Surprised to hear a moving love song like “The Cure” after something like this? Fail to see how one can go from “Thinkin’ this plug dick can kill the dead silence in your body / I wanna be the life of the search party” to “When a boy writes off the world, it’s done with sloppy misspelled words, if / a girl writes off the world it’s done in cursive?” Well, let me introduce you to the multi-task MC. Not all of the loose strings may end up getting tied together, lyrically there are a couple of awkward moments (“Shit is hot – plumbers unclog my toilet wearing oven mitts”), some cliché moments (“I blame my hate mail on typographical errors / correct the mispellings and then send out thank you notes for the love letters”).
But for me, who for some reason was expecting to meet a bitter seen-it-all cynic, “Hope” was a surprise as well, and a pleasant one at that. Somehow, the mood is right on this one. There’s none of the vulnerability that other rappers sometimes associated with Sage Francis (Anticon) purposely parade around. “Hope” is balanced out. It’s an interesting, listenable record that doesn’t require seminars to understand. Often, you’ll find Sage Francis being willingly simplistic, living up to his sarcastic mantra “I’m your typical hip-hop political figure / but I’m not left wing or right wing, I’m the middle finger”:
“Don’t you see how fuckin’ beautiful life is?
How dare you waste it stuck in a cubicle with tight lips?
Stand up, push out your chair, jump on your desk
And if you got a crush on your co-worker, touch her breasts
and if you hate your boss cause he’s a sucker, punch his chest
Push his wig back with pimp slaps, crush his kegs
kick a hole in his computer, pull the plug and then jet”
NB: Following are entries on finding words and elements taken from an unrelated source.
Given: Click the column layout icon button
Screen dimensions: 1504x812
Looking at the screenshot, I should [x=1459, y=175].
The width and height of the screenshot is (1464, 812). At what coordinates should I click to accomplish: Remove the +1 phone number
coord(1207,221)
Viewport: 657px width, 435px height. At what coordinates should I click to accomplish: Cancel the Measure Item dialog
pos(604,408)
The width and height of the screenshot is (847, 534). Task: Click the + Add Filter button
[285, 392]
Word to Rakim. Last but not least, Sage Francis offers insightful commentary on hip-hop. While he shows a (sane, not maniacal) adversity against commercial rap music I personally can’t subscribe to, he makes his position known, pointing out “candy rappers reproducing Tupac covers, Biggie small wonders” and the lesser-known fact that “Das EFX rocked that band-aid 10 years before Nelly did” (don’t remember that one) in “Mainstream 307”, arguing that “the lowest common denominators let the art suffer / the only heart you follow is roadkill on your car bumper.” Even though it contains a nice take on OC’s classic “Time’s Up”, the real genius of “Mainstream 307” lies in the re-interpretation of a quote off the first Mobb Deep album, using Prodigy’s “I wasn’t down with the mainstream, or should I say their team” to great effect. Likewise, “Tolerance Level” is inspired by a part in De La Soul’s “Peas Porridge”.
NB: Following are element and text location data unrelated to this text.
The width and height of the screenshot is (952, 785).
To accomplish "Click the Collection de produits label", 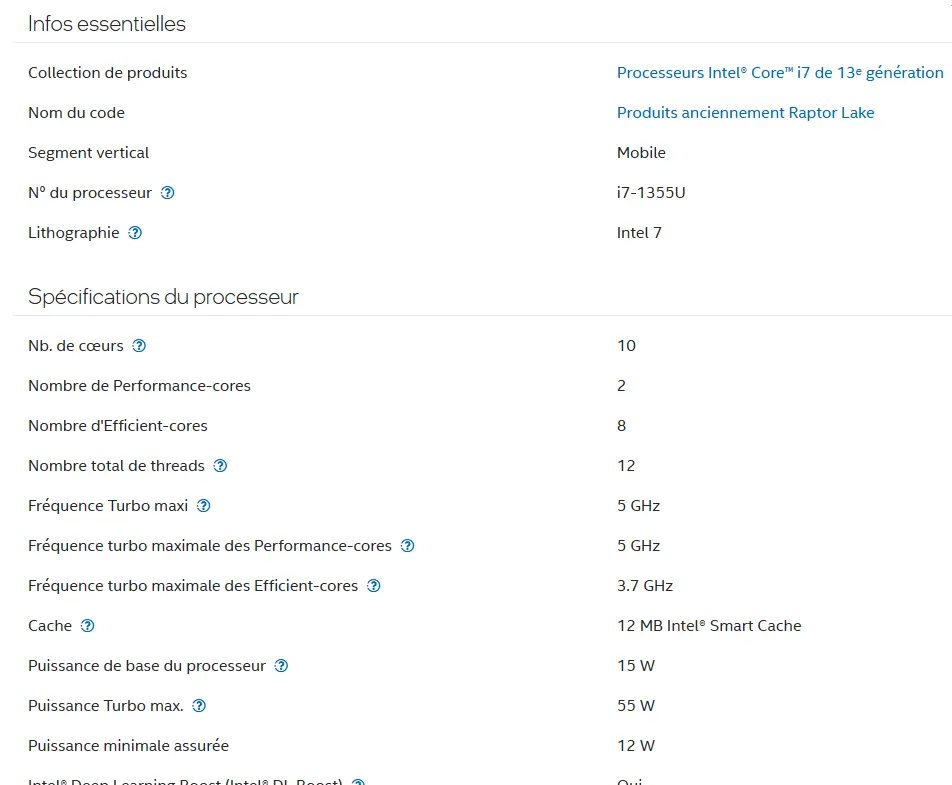I will tap(107, 73).
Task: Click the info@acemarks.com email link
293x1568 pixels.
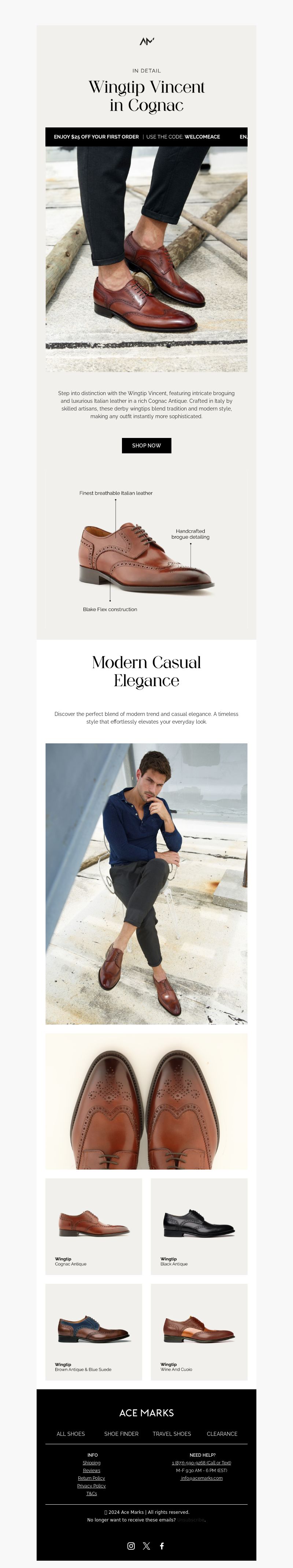Action: pos(202,1478)
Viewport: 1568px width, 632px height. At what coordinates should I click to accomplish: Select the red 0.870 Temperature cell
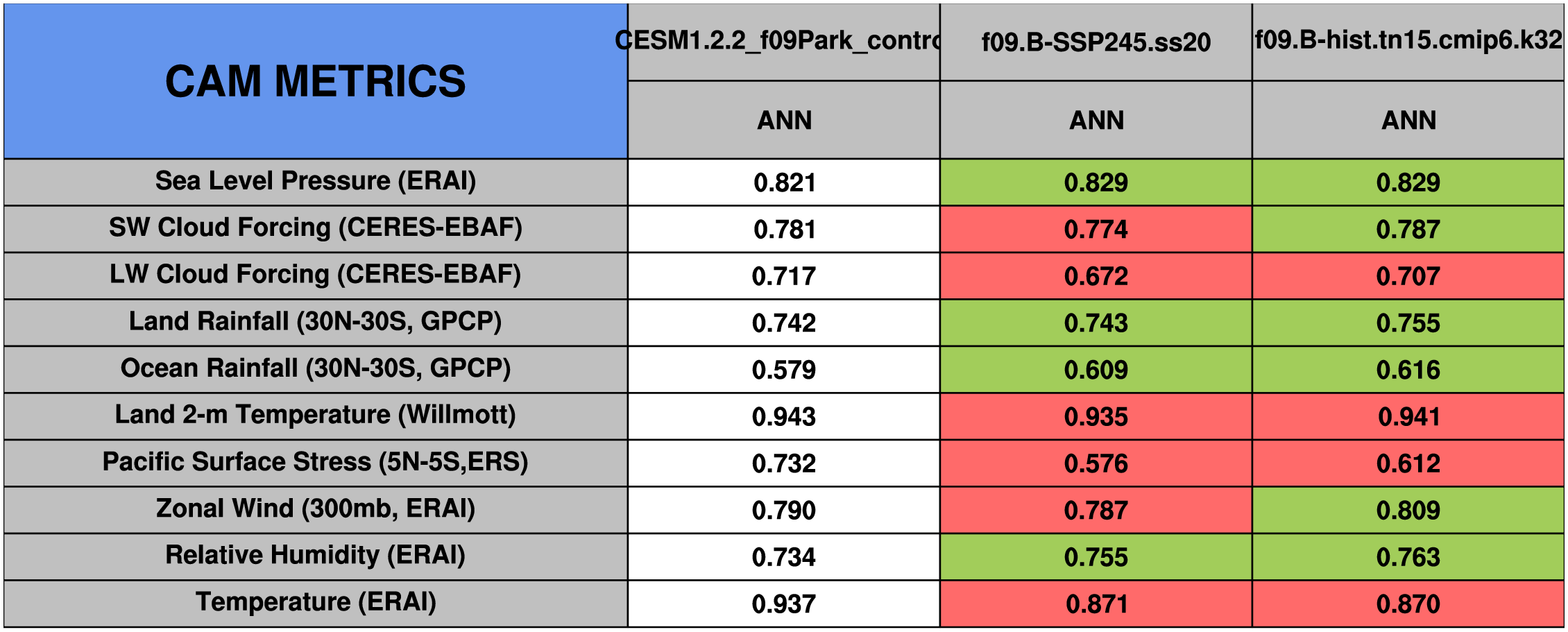coord(1408,604)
In “That Ain’t Right”, he also turns to his own clientele, telling them to “stop acting like assholes / it ain’t about backpackers or cash flow / […] / and it ain’t about these fuckin’ loudmouths shoutin’, “BATTLE!” To rookies who “think hip-hop died” he replies: “It was here before you were, it’ll be here in the future.” Ultimately, every serious hip-hop fan has some growing up to do. In regards to his own experience, Sage Francis would certainly agree: “Didn’t know it at the time that the shit made me look stupid / rockin’ pro-black rhymes over “The Devil Made Me Do It” / I never gave two shits ’bout rockin’ new kicks / I ain’t the type to wear somethin’ just cause the shoe fits.”
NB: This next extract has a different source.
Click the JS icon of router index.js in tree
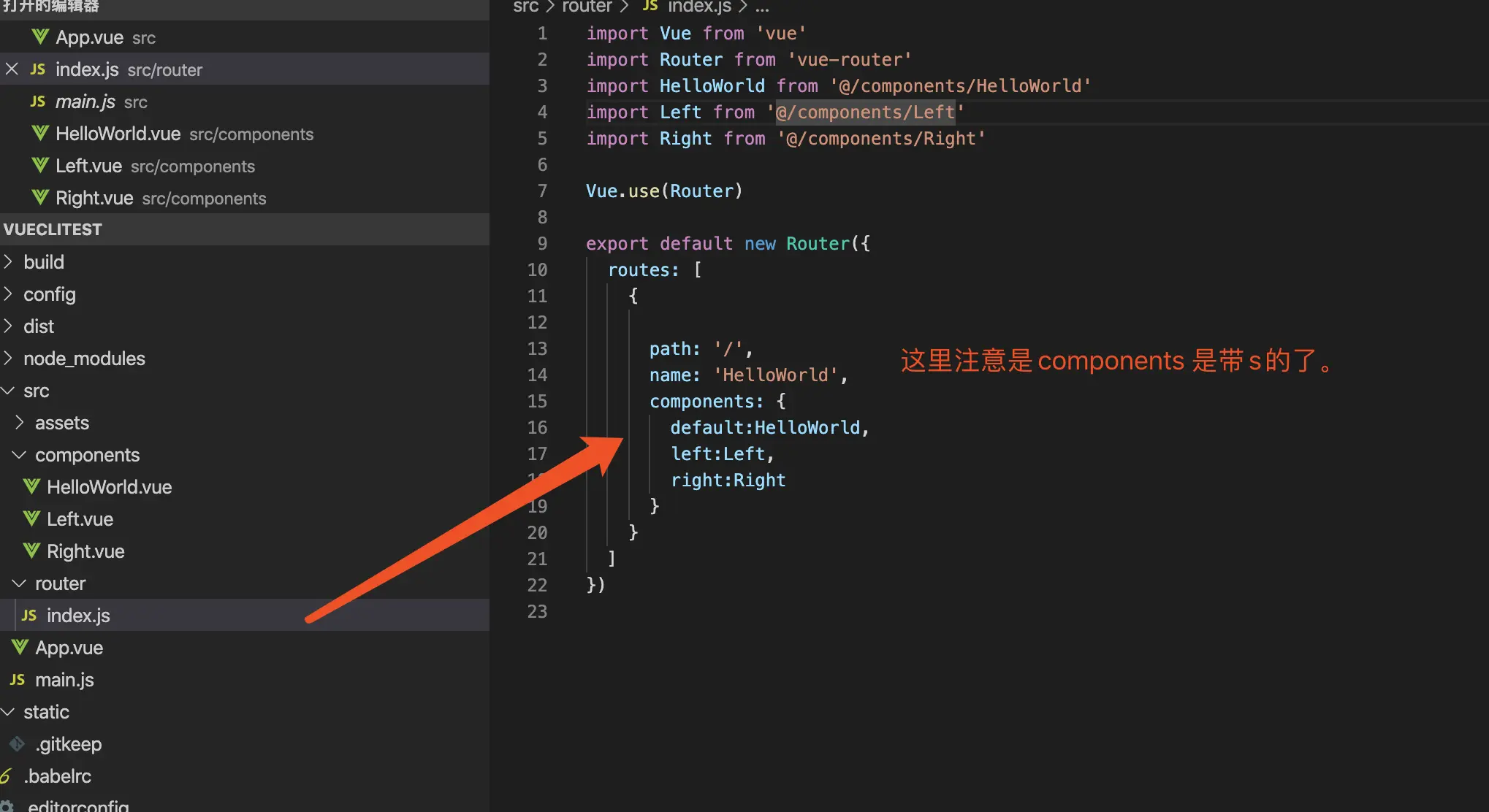Viewport: 1489px width, 812px height. coord(29,616)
These summarizations so far should have made it clear that “Hope” is a hip-hop album from a hip-hop group. If you are expecting some other incarnation of Sage Francis, the slam poet, the author of “Makeshift Patriot”, you will certainly find traces of the various aspects of his artistic being, but on this record, they’re all encapsuled in hip-hop form. For a purely technical, childish celebration of hip-hop’s past, you will have to check Edan. For unadulterated ego trippin’ fun, a classic hip-hop rebel attitude, personalized poetics and b-boy rhyme and riddles, “Hope” is a viable candidate.